Menimbang Industri dan Lingkungan
Ekonomi Jawa Tengah, 34,5 persennya ditopang oleh industri. Padahal sektor ini adalah penyumbang emisi karbon. Salah satunya dari pembangkit listrik, yang memang harus tersedia untuk mendukung operasional industri itu sendiri. Padahal emisi karbon salah satu adalah penyebab perubahan iklim, yang dampaknya dirasakan warga pesisir Semarang itu.
Pemerintah Jawa Tengah tentu menyadari kondisi itu, tetapi sekaligus mengakui bahwa posisinya dilematis. Ninik Damiyati, dari Dinas Lingkungan Hidup dan Kehutanan, Jawa Tengah menyebut sektor energi memang menopang Produk Domestik Regional Bruto (PDRB) provinsi itu.
“Kita akui atau tidak, kalau belajar ilmu ekonomi, semakin maju suatu negara atau bangsa, itu pasti PDRB-nya pemicunya akan ke sektor industri dan jasa. Negara-negaja maju, akan ke pengolahan, bukan produksi hulu. Bukan pertanian, tetapi industri pertanian,” kata Ninik, dalam diskusi publik merespon COP26, yang diselenggarakan Walhi Jawa Tengah, Sabtu (6/11).

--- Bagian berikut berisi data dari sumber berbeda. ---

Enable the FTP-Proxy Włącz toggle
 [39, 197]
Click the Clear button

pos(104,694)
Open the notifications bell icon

Namun, lanjut Ninik, pemerintah juga telah memitigasi, agar kemajuan industri harus ramah lingkungan dan berkeadilan. Banyak perangkat disediakan pemerintah, antara lain melalui berbagai kebijakan dan upaya pengendalian
“Misalnya, kita punya kebijakan, industri harus memenuhi kaidah-kaidah yang ditetapkan dalam ijin lingkungan. Itu hal yang prinsip,” tambahnya.
Sektor pertanian dan kehutanan, juga menerima perhatian lebih. Misalnya melalui penetapan Lahan Pertanian Pangan Berkelanjutan, di mana sebuah kawasan tidak dimungkinkan ada konversi lahan untuk alasan ketahanan pangan. Di sektor kehutanan, pemerintah memiliki program kehutanan sosial dan perlindungan kawasan hutan agar tidak dialihfungsikan.

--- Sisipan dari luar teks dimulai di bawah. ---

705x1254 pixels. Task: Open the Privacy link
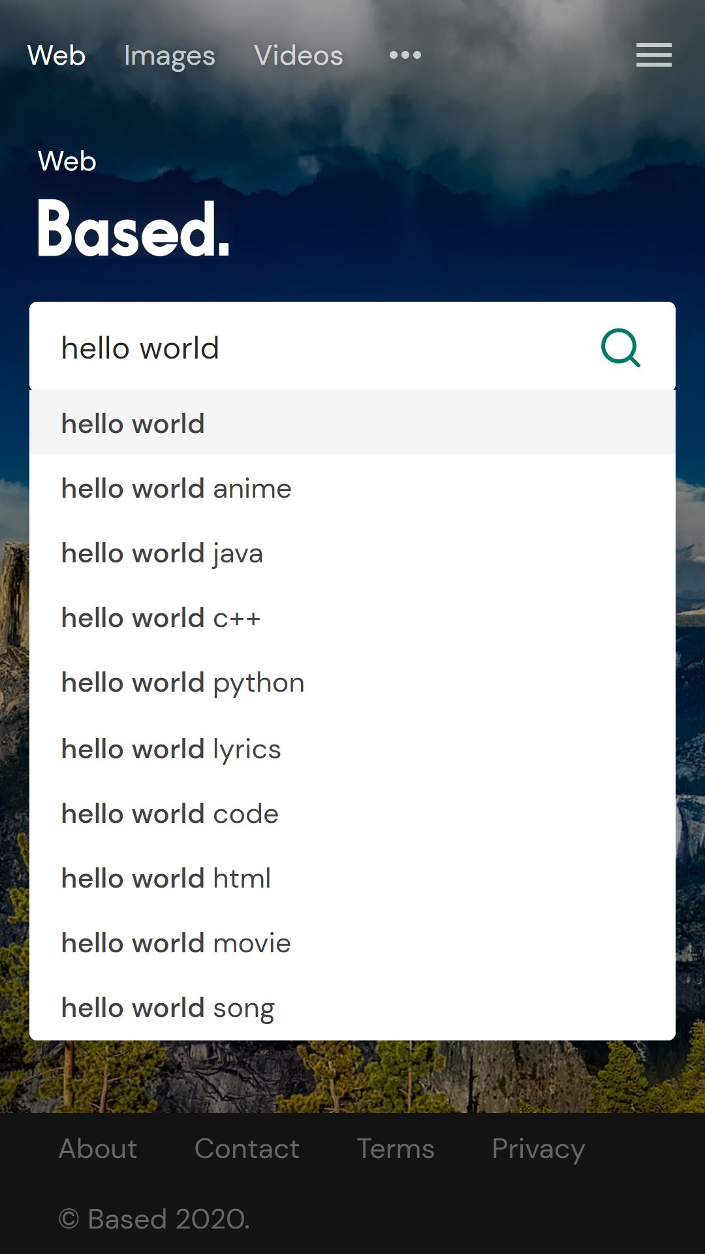(x=538, y=1149)
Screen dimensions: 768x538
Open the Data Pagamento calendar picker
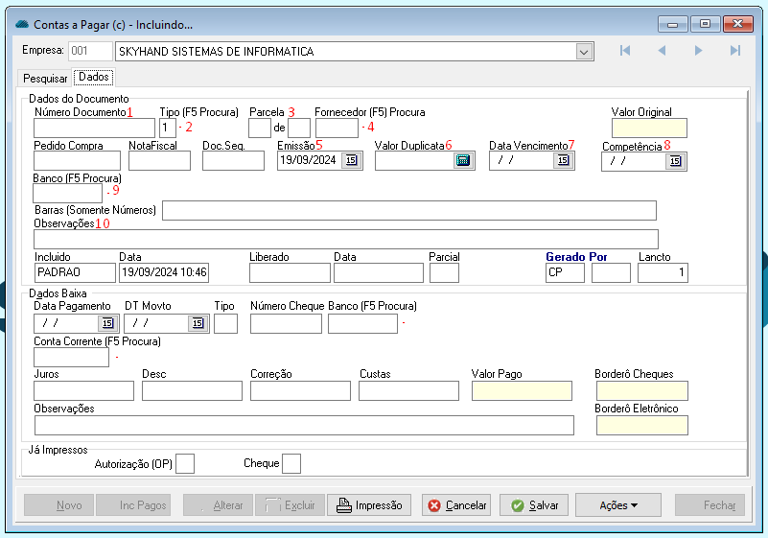[x=106, y=324]
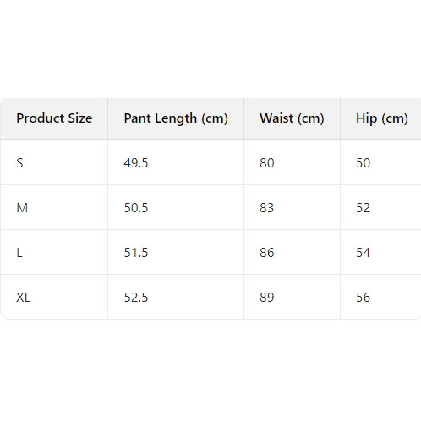Screen dimensions: 421x421
Task: Select the 50.5 pant length cell
Action: [x=136, y=208]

BACA JUGA: Banjir Bandang di Kota Batu, Dampak Kerusakan Hutan dan Hilangnya Kawasan Resapan“Artinya, secara ekonomi kita tumbuh, tetapi juga harus mengendalikannya supaya ramah lingkungan,” kata Ninik terkait komitmen pemerintah daerah.
Sektor pembangkit listrik yang dinilai menyumbang emisi tinggi, juga dipikirkan. Sejumlah upaya yang dilakukan Jawa Tengah misalnya menjadikan sampah sebagai bahan bakar pembangkit listrik. Bahkan, produk listrik pembangkit listrik ada yang dapat dijual kepada PLN.
Ninik mengakui, tantangan seluruh pihak adalah mencari solusi, karena baik industrialisasi maupun pelestarian lingkungan harus berjalan beriringan.
“Laju pembangunan harus diikuti dengan upaya agar tidak menimbulkan dampak yang severe, yang membuat masyarakat menderita,” ujarnya.
Beralih ke Industri Bersih
Dwi Sawung, Manajer Kampanye Energi dan Perkotaan Wahana Lingkungan Hidup (Walhi) menegaskan bahwa kritik bukan bermakna mereka kontra industri. Masukan yang diberikan, katanya, harus lebih dimaknai agar pemerintah beralih ke industri yang lebih bersih.
“Cuma memang jalannya masih sangat jauh sekali di Indonesia. Karena kita kebanyakan menampung industri yang sudah ditolak sebenarnya di negara asalnya, ataupun dari negara dunia ketiga lain, yang kemudian dibuang ke Indonesia proses produksinya,” kata Sawung dalam diskusi yang sama.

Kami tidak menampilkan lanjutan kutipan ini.